Astronomers peer into the lair of a mysterious source of cosmic radio bursts

Using the Arecibo Observatory in Puerto Rico and the Green Bank Telescope in West Virginia, a team from Universities Space Research Association (USRA) and other institutions today announced today at the American Astronomical Society’s winterAAS meeting that mysterious bursts of radio emission, called Fast Radio Bursts (FRB), may be coming from near a giant black hole.

Scientist Andrew Seymour was co-author of the newly released results of FRB 121102.

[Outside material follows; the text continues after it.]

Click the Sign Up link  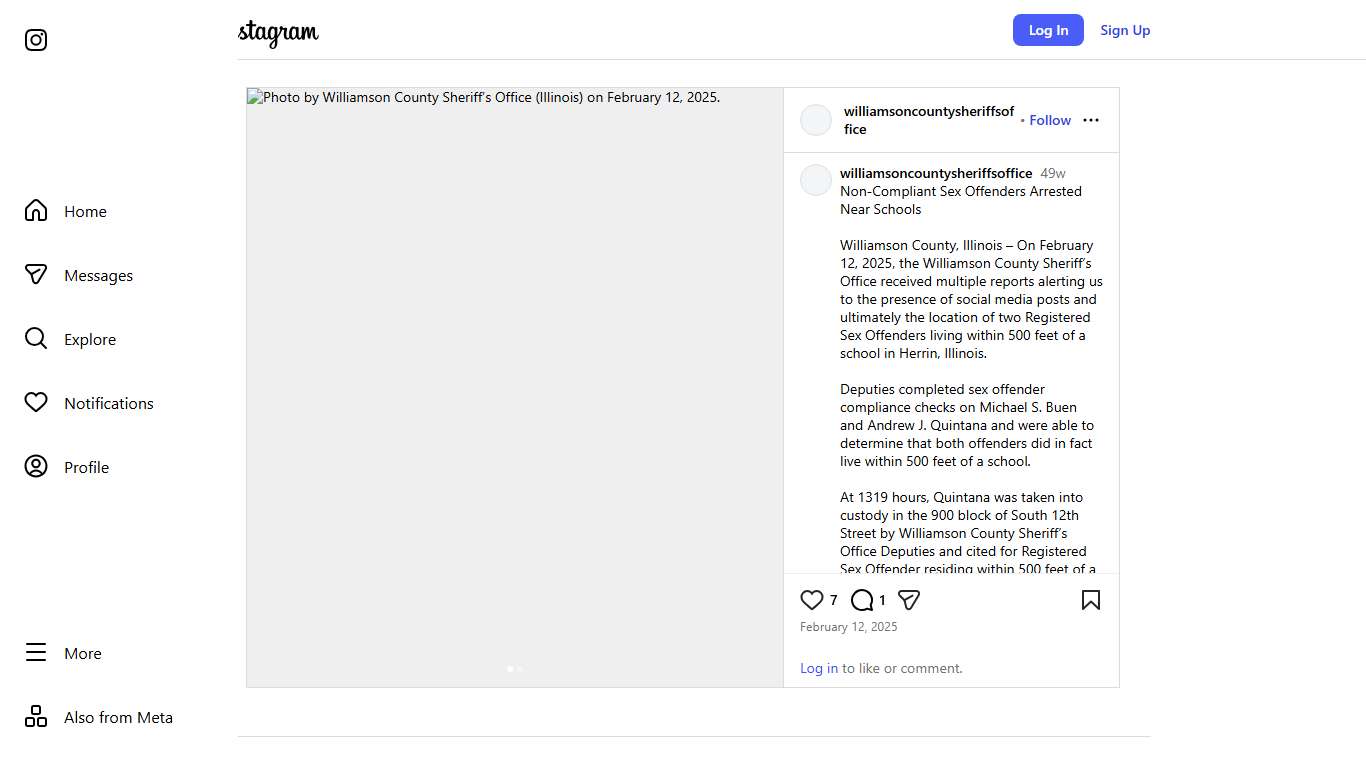pos(1125,30)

Fast Radio Bursts are a strong and very short flash of radio waves first identified in 2007 using archival data obtained in 2001. Interestingly, most of the bursts have not been observed again, with the exception of one. “FRB121102 was found to repeat and is the only known FRB source to do so”, noted Dr. Andrew Seymour, an Astronomer with the Universities Space Research Association (USRA) at Arecibo Observatory. “Even then, no pattern to the bursts have been identified, unlike with other radio phenomena, such as pulsars”, continued Dr. Seymour.

Though how FRBs are produced remains a mystery, astronomers last year confirmed that at least one of the bursts, FRB121102, which was first discovered at the Arecibo Observatory, originated from beyond our galaxy at a distance of 3 billion light years from Earth. “Over 100 million times the energy produced by the sun in an entire day would be needed to power a burst reaching the Earth from this distance that only lasted a few seconds”, noted Dr. Robert Minchin, Astronomer with USRA and group lead for Radio Astronomy at Arecibo Observatory.

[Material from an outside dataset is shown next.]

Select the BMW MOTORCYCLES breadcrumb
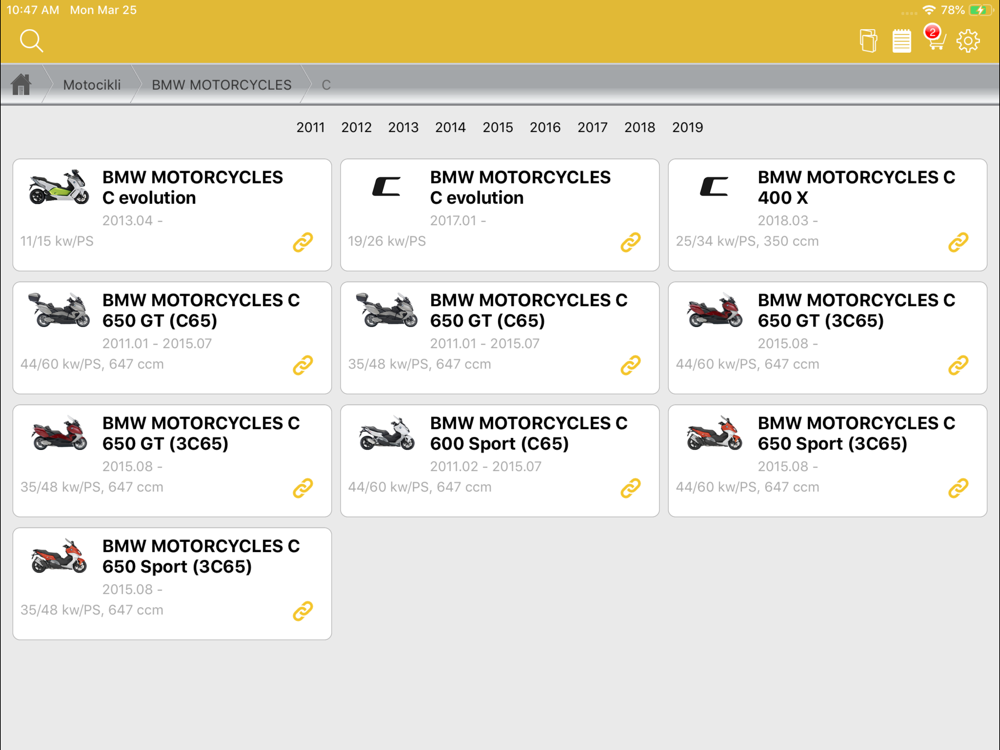The width and height of the screenshot is (1000, 750). (x=221, y=85)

“Over 100 million times the energy produced by the sun in an entire day would be needed to power a burst reaching the Earth from this distance that only lasted a few seconds” - Dr. Robert Minchin

Using new observations at higher frequencies, the team has now discovered the bursts from FRB121102 may be coming from an extreme environment, like near a giant black hole. “We developed a new observing setup at the Arecibo Observatory to do this, and our colleagues at the Green Bank Telescope confirmed the results with observations at even higher radio frequencies,” said Dr. Seymour. “What’s more, one of the bursts we detected lasted less than 30 microseconds. Such a short duration argues that the bursts originated from a neutron star in an extreme environment of magnetized plasma”, he added.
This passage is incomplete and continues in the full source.